= Vima Nyingtik =

Collection of religious teachings that are studied in Tibetan Buddhism

Vima Nyingthig, "Seminal Heart of Vimalamitra", in Tibetan Buddhism is one of the two "seminal heart" collections of the menngagde cycle Dzogchen, the other one being "Seminal Heart of the Dakini" (mkha' 'gro snying thig). Traditionally the teachings are ascribed to Vimalamitra, but they were codified and collated by their Tibetan discoverers in the 11th and 12th century. The main discoverer of the Vima Nyingthig was Zhangtön Tashi Dorjé.

==History==
The Vima Nyingthig is founded principally on the seventeen tantras and the Troma tantra. It is the teachings both for and of the panditas, brought to Tibet by Vimalamitra.

==Contents==
The Vima Nyingtik itself consists of three sections:
1. tantras (rgyud), which refer to the Seventeen Tantras;
2. āgamas (lung), which are largely Tibetan syntheses; (Note: According to Namkhai Norbu and John Myrdhin Reynolds these agamas were compiled by Vimalamitra (fl. 8th century), and are known as the "five series". They are:
- the "Golden Letters",
- the "Turquoise Letters",
- the "Copper Letters",
- the "Conch Shell Letters"
- the "Variegated Letters".)
3. upadēśavargas (man ngag); these refer to 119 treatises of pith advice.

==Troma Tantra==

The "Troma Tantra" or the "Ngagsung Tromay Tantra" otherwise known as the "Ekajaṭĭ Khros Ma'i rGyud" focuses on rites of the protector, Ekajati.

==Seventeen tantras==

The "Seventeen tantras of the esoteric instruction cycle" are supports. These seventeen tantras are to be found in the Nyingma Gyubum ("Canon of the Ancient School"), volumes 9 and 10, folio numbers 143–159 of the edition edited by Jamyang Khyentse Rinpoche, commonly known as Dilgo Khyentse (Thimpu, Bhutan, 1973), reproduced from the manuscript preserved at Tingkye Gonpa Jang Monastery in Tibet.

==Lineage==
Rigdzin Kumaradza was a senior disciple of Melong Dorje (1243–1303). Kumaradza studied with the grand master Orgyenpa (1230–1309), who conveyed teachings of "Vimalamitra's Seminal Heart" upon him.

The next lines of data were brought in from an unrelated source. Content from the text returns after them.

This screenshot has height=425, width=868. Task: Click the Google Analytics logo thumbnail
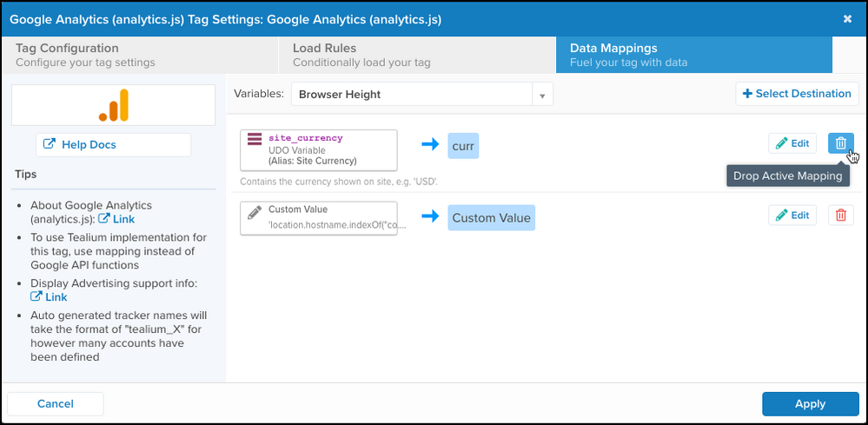tap(113, 105)
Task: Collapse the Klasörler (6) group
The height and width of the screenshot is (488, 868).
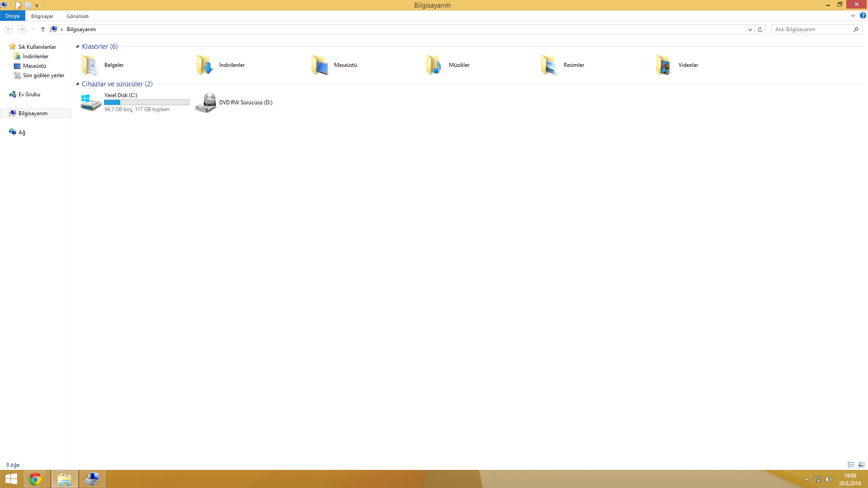Action: click(77, 47)
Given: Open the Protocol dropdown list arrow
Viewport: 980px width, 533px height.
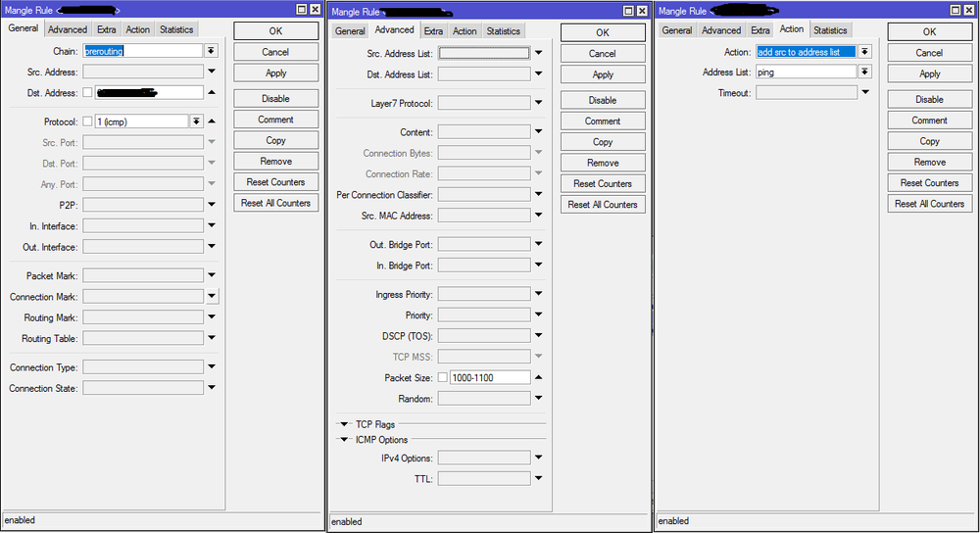Looking at the screenshot, I should (x=196, y=121).
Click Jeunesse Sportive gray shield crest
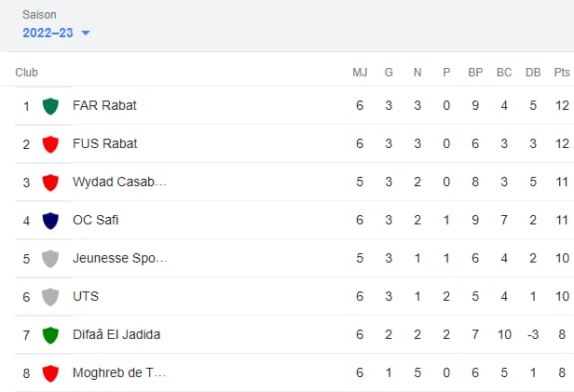 [x=50, y=259]
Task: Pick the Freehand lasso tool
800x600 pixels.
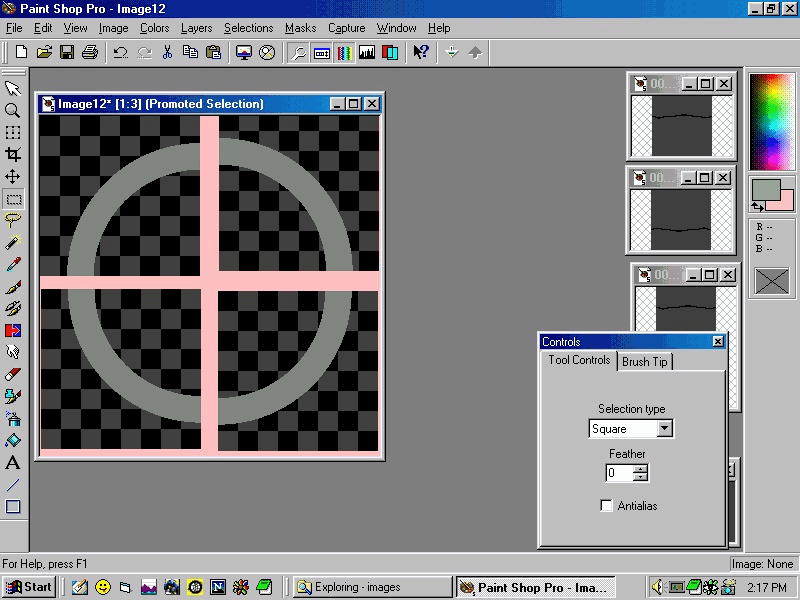Action: pos(13,220)
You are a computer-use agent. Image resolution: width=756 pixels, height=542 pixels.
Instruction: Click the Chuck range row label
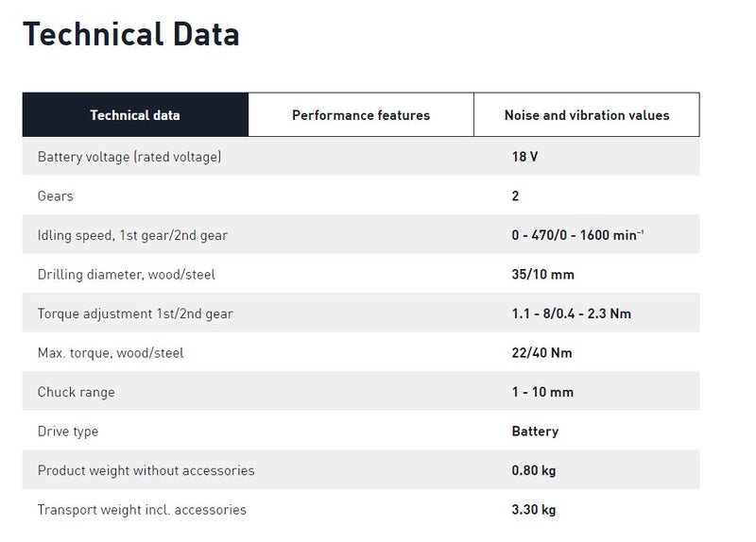(x=77, y=392)
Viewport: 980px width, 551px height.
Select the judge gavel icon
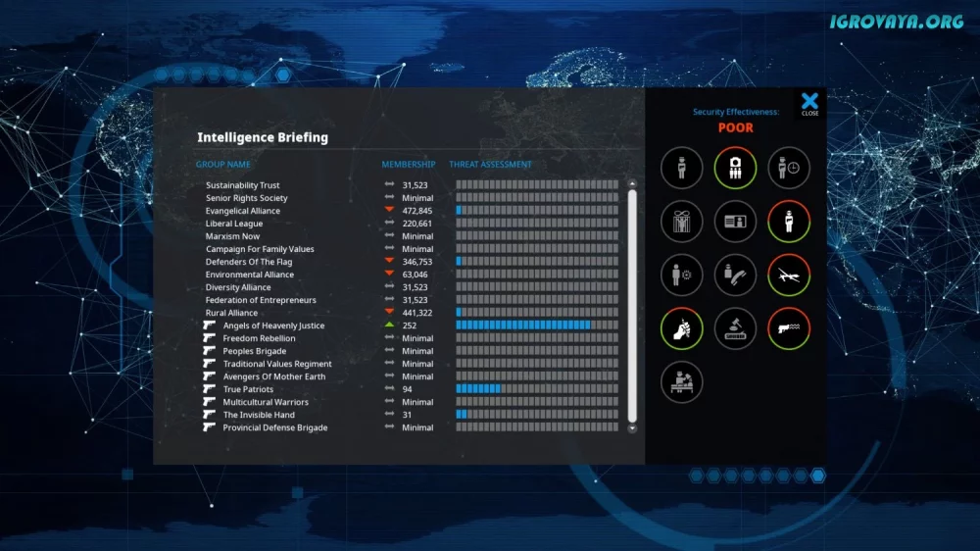735,328
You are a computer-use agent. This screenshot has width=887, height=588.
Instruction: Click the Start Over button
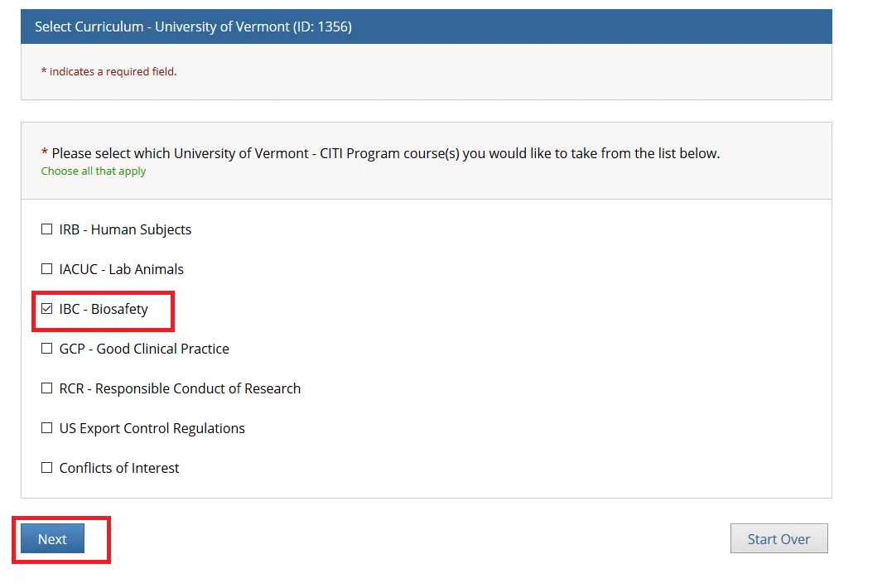pyautogui.click(x=779, y=539)
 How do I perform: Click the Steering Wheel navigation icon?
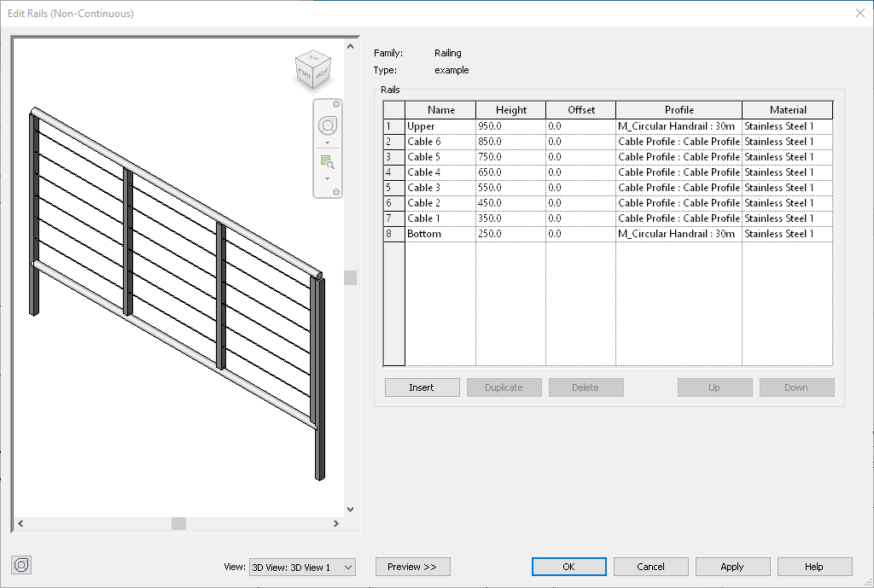[328, 125]
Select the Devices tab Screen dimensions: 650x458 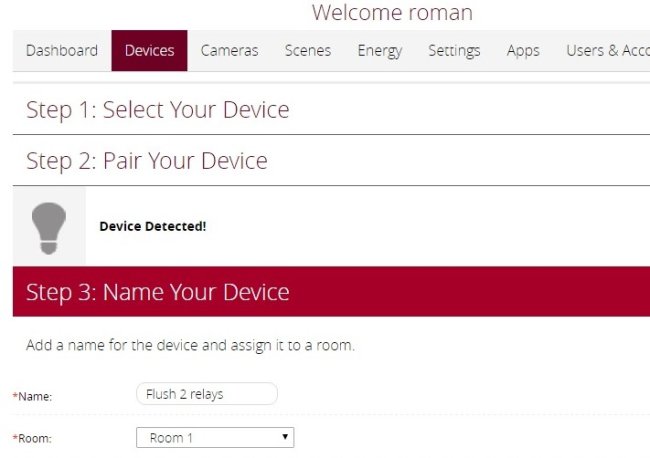(149, 51)
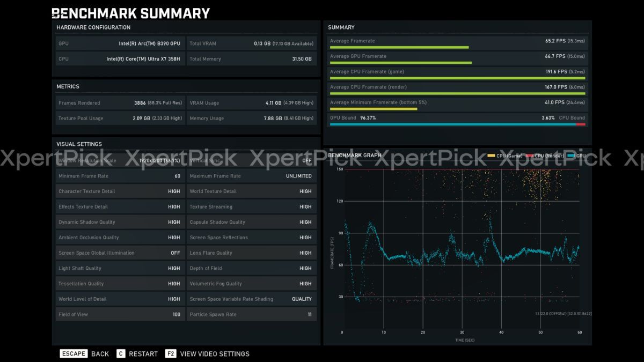Image resolution: width=644 pixels, height=362 pixels.
Task: Click the yellow CPU (Game) legend swatch
Action: coord(491,156)
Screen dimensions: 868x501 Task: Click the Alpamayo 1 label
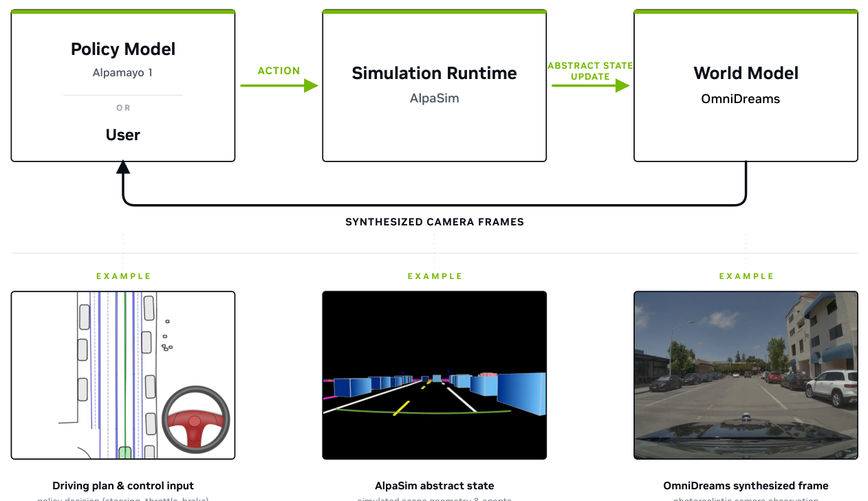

==Testaments of the knowledge-holders==

"The Posthumous Teachings of the Vidyadhara" are found in the Vima Nyingtik. These are the last testaments of the early vidyadharas: Garab Dorje, Mañjuśrīmitra, Sri Singha and Jnanasutra. These testaments are post-humous as they were delivered by the vidhyadhara to their senior disciple from within a thigle of the Five Pure Lights in their rainbow body. In this tradition, the thigle is understood to be comparable to a pure land or mandala. These were first compiled by Vimalamitra in his five series (which consisted of the series of: Golden Letters, Copper Letters, Variegated Letters, Conch Shell Letters and Turquoise Letters). These posthumous teaching belong to the series of the "Golden Letters".

===Last testament of Garab Dorje===

"The Three Statement That Strike the Essential Points" or "The Three Vajra Verses"

===Last testament of Manjushrimitra===

"The Six Meditation Experiences"

===Last testament of Śrī Singha===

"The Seven Nails"

===Last testament of Jñānasūtra===

"The Four Methods of Establishing Absorption"

==Vima Nyingtik: Fourth Volume==

===The Eleven Themes===
Scheidegger (2009: p. 43) in a recent work discusses the first four of "The Eleven Themes" a work composed by Longchenpa contained in the fourth volume of the Vima Nyingtik.